Effect of chitosan molecular weight on the performance of chitosan-silica nanoparticle system in recycled pulp

Abstract

The application of chitosan biopolymer with and without nanoparticles in the papermaking process was investigated. The effect of the chitosan’s molecular weight on its interaction with silica nanoparticles in recycled old corrugated container pulp was studied. Initially, the nanosilica particles were analyzed via atomic force microscopy and scanning electron microscopy, which confirmed the spherical shape of the silica nanoparticles with diameter less than 5 nm. Dynamic light scattering method was used to determine the zeta potential and the hydrodynamic radius of the chitosan with different molecular weights. Infrared spectroscopy was used to show the possibility of hydrogen bonding between the chitosan and the nanosilica.
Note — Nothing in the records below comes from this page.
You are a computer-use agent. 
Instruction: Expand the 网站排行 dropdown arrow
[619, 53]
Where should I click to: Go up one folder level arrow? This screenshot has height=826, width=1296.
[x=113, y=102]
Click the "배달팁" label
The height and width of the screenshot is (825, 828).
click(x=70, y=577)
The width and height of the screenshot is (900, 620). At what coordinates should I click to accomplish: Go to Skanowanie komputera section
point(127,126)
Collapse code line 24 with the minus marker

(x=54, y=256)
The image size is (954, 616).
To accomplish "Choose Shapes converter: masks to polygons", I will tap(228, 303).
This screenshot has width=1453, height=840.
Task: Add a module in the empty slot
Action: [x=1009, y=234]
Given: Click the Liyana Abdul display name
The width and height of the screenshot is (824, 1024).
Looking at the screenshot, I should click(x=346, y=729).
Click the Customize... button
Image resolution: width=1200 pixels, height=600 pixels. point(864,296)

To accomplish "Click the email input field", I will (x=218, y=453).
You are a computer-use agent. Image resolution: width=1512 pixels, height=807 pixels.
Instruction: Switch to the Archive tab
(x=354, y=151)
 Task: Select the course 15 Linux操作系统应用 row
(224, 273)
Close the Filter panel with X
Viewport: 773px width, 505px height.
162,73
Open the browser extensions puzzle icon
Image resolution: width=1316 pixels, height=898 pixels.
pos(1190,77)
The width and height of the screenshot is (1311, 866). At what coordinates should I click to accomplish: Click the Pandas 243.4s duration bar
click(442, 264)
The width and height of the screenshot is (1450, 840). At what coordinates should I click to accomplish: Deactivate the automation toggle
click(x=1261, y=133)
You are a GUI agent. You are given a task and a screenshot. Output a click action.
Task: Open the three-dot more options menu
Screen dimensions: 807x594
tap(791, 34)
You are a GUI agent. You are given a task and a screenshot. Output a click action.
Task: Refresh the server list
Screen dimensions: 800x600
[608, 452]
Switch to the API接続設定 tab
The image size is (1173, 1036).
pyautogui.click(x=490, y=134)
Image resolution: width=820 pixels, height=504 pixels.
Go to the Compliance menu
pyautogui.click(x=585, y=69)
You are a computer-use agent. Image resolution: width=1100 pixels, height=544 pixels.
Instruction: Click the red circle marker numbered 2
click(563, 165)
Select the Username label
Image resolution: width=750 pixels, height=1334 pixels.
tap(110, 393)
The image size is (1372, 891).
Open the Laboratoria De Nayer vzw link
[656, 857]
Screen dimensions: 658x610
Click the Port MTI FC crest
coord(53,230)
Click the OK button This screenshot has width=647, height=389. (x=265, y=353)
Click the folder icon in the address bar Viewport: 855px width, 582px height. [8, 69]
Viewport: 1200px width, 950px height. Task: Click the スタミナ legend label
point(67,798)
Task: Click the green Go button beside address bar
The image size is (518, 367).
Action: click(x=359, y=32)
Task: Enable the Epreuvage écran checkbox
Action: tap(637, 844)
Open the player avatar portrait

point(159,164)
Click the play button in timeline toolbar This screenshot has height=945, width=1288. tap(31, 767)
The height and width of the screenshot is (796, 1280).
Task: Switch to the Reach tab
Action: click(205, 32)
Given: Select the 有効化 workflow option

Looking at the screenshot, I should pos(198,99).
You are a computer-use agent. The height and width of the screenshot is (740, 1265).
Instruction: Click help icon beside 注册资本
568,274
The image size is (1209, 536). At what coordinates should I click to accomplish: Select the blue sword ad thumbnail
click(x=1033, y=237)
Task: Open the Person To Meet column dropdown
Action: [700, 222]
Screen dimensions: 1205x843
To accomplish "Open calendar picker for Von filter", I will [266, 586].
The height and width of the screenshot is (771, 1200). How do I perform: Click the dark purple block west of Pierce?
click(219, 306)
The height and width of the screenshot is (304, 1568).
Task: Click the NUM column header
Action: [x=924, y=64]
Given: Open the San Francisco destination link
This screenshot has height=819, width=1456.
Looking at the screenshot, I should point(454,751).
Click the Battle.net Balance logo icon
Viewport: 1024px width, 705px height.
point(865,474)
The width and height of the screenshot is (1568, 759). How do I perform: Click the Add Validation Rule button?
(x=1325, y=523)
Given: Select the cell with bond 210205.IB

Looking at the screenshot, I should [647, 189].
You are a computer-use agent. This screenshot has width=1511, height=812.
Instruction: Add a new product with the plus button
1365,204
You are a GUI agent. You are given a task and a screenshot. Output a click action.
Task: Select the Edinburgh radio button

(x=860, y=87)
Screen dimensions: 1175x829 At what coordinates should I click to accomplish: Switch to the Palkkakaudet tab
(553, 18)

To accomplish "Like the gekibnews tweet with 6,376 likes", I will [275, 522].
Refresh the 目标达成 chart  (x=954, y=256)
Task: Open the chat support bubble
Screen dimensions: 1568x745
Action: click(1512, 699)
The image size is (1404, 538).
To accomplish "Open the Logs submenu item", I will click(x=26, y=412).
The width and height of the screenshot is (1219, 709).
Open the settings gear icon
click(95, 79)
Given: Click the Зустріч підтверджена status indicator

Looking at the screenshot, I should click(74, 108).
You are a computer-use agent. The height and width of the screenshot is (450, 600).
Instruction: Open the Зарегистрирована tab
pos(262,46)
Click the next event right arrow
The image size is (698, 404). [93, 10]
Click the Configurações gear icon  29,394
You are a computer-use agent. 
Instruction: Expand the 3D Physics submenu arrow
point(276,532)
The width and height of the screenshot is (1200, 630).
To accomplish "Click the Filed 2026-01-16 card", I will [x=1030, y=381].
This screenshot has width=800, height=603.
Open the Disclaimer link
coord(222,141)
The results showed that the chitosan with low and medium molecular weights in alkaline and in some neutral suspensions had better process performances. Increasing the molecular weights of the chitosan improved the mechanical properties. The influence of chitosan on the process parameters was dependent on different factors such as its configuration in the aqueous media before and after adsorption, its ability to penetrate the fiber pores, and its charge density. In contrast, the effect of chitosan on the strength of paper was influenced by its performance following adsorption and retention within the fibrous mat.